In the meantime, could I ask you to SSH into the Shake and execute these commands without rebooting the instruments or your Starlink router?
SHM(0) .GPS. 0 l 10 16 377 0.000 408.520 1.569
SHM(1) .PPS. 0 l - 16 0 0.000 0.000 0.000
*tick.mainecoon. .PPS. 1 u 170 512 377 0.292 0.992 2.624
+tock.mainecoon. .PPS. 1 u 541 512 377 0.274 -0.822 1.742
+usscz2-ntp-002. .GPSs. 1 u 60 64 377 22.750 2.338 8.135
At the moment, all three are up, all three are finding each other on the splash screen, but only the Boom’s data is being reported by Station View. Rebooting the 3D/4D will result in their data being reported (despite an NTP solution not yet being computed), but eventually they fall off. It’s a bit like the wire protocol doesn’t recover nicely from network interruptions.
Thank you for all the command-line reports, wiley42.
Our server team has checked things on our side, and I can report that there are no server-side issues at the moment. So, we need to focus on why the connection is behaving in this way.
As reflected client-side (your logs), our servers get many data transmission timeouts that can also be seen from all the broken pipeline lines in the logs.

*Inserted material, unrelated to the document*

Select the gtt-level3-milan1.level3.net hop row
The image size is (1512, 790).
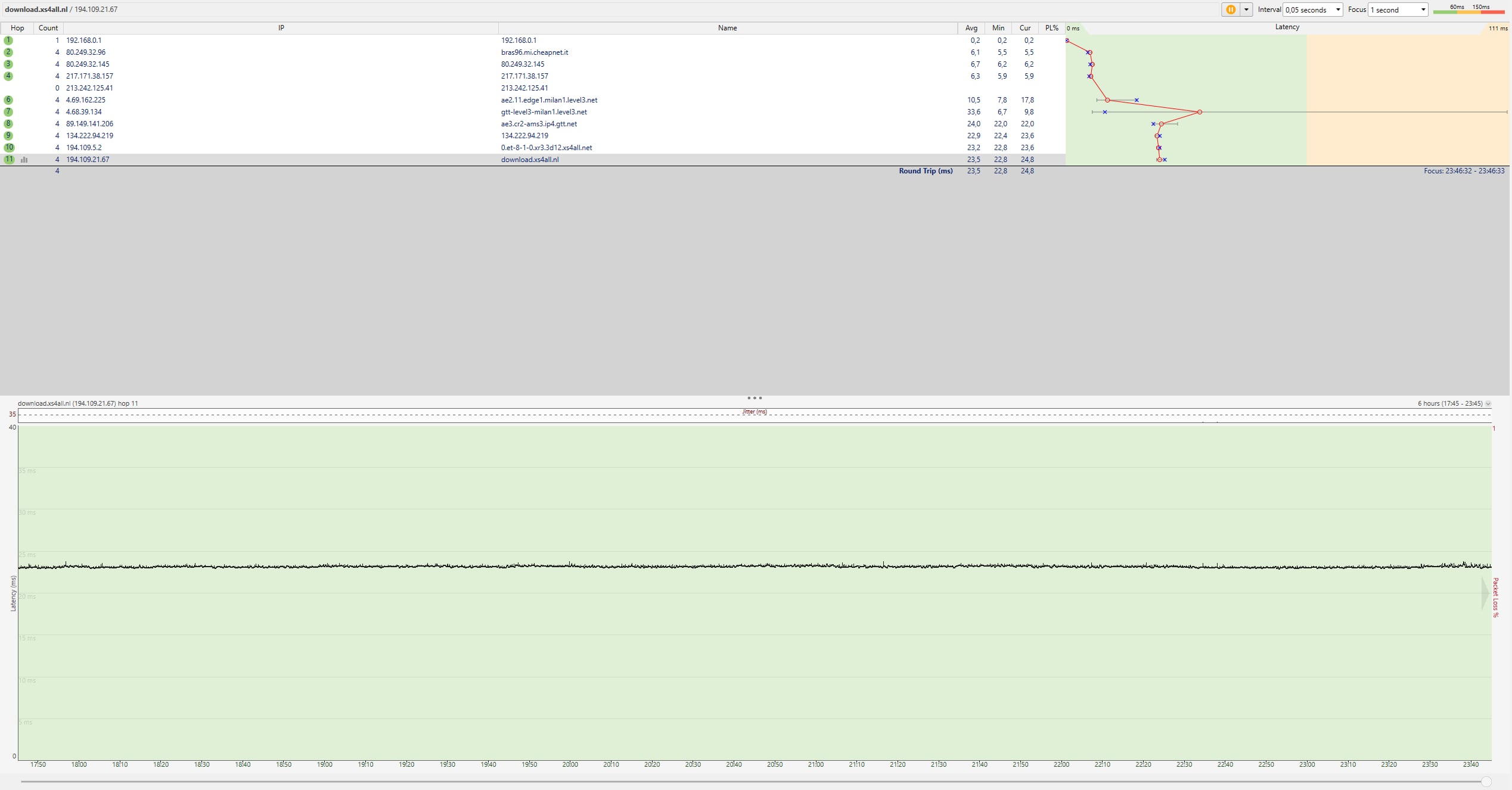coord(544,112)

This means that the Shake is actively trying to transmit, but then the interruptions you’ve seen happen.
Let’s try this test by checking what happens when the Shakes are connectet singularly:
Disconnect the 3D and 4D, and leave the Boom on for 24h
Then disconnect it, and reconnect only the 3D for 24h
And, last, disconnect that and connect only the 4D for 24h
This is to check if the data volume that the three instruments are trying to update is behind what we are seeing. We already know that the Boom works fine, but it will be interesting to see the result of the experiment above.
Additionally, another element you can check (if you haven’t already) is this.

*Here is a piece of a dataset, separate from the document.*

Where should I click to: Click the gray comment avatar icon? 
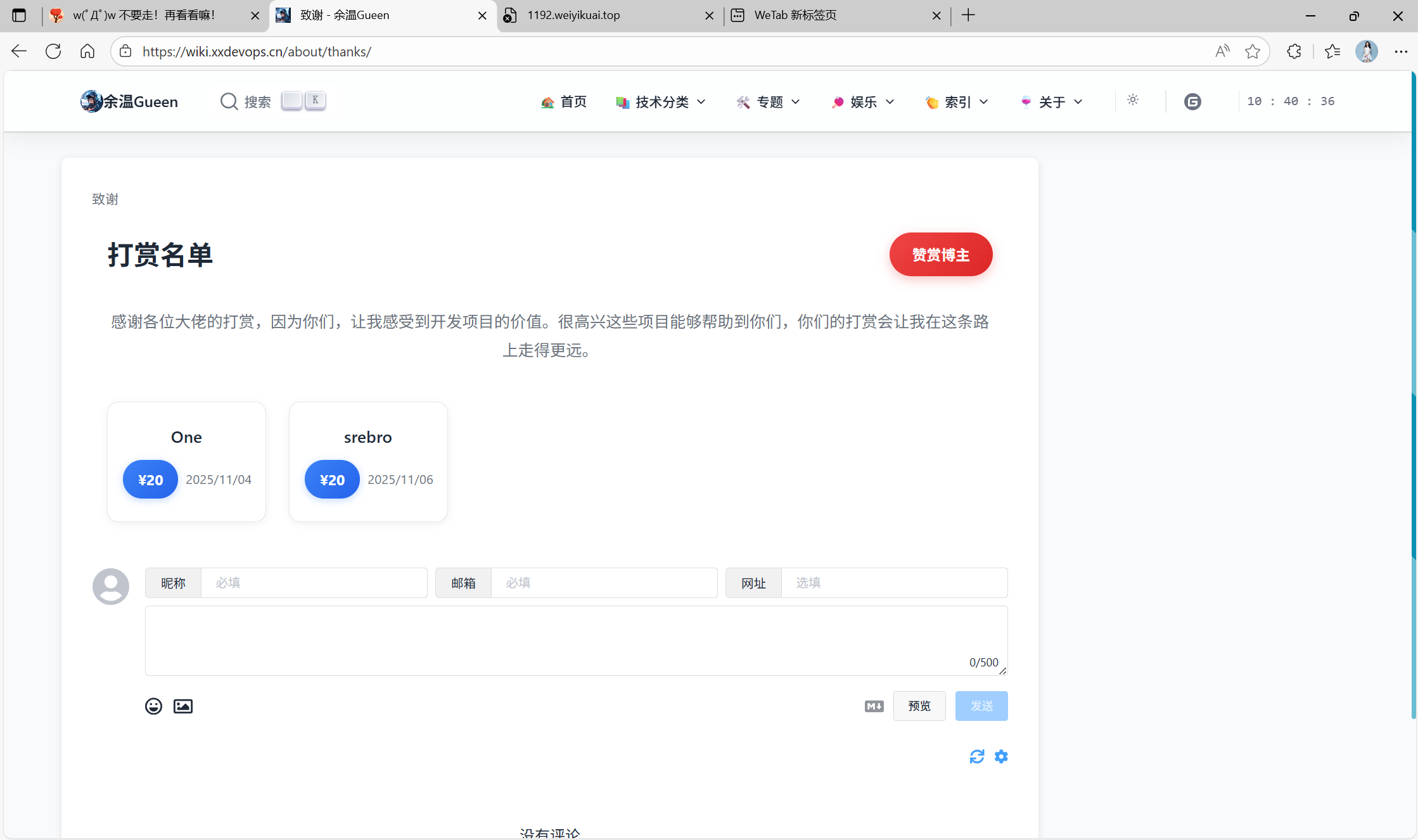111,586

Yep; interruptions are expected; the vault is located in mountainous terrain with visibility to the north partially obscured by trees and rising terrain, which means transient drop-outs, up to several minutes in duration, are normal. There’s a 40 meter tower waiting to be erected that should get the terminal above the trees (if only just), but there’s not much we can do about terrain but hope that build-out of the constellation eventually fills the gaps.
Currently, everything in the vault is down thanks to storms and the UPS eventually running dry. Everything is under two meters of snow, but clearing is expected soon, at which point we’ll excavate things and get back on the air – at which point we’ll run the proposed experiment.

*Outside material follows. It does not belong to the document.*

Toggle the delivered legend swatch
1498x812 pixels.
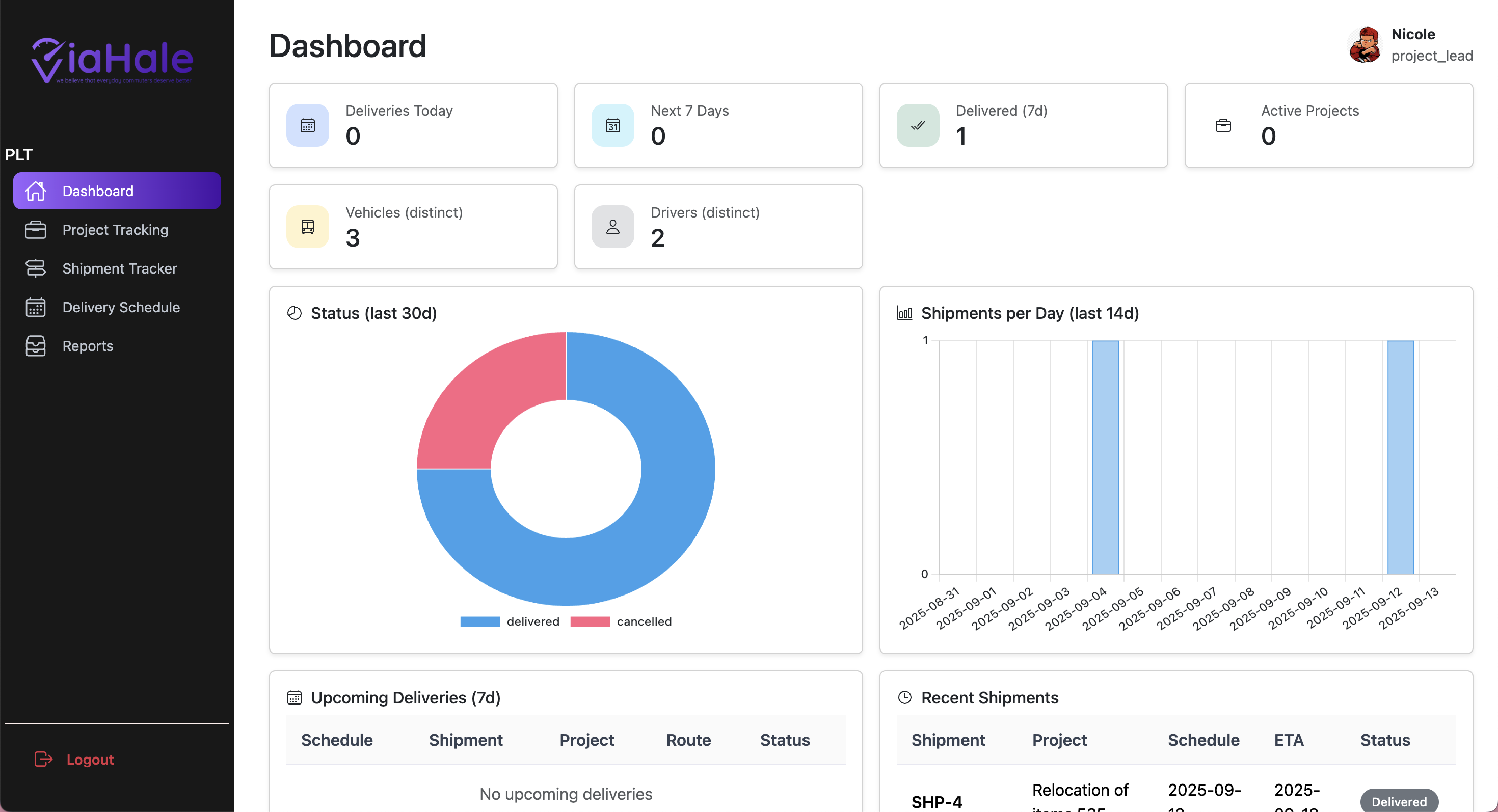(480, 621)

While the Shakes are backhauling via Starlink, it’s not “naked” Starlink; they live on a RFC1918 network with a firewall at the edge that builds a tunnel via Starlink to a data center in a more -er- civilized part of the world. This gives us a way around the sometimes unexpected behavior of the Starlink terminal, and allows us to have a fixed external IP address.
I’ll be back once I have more data to share. As ever, thank you for the support!
Quite understandable, thank you for all the additional details wiley42!
Probably, the additional height provided by the tower will address most of the issues, as the terminal should also be able to connect to more satellites (while waiting for the network up there to densify).
It’s no trouble at all. If you need further assistance when the snow melts, just reach out to us!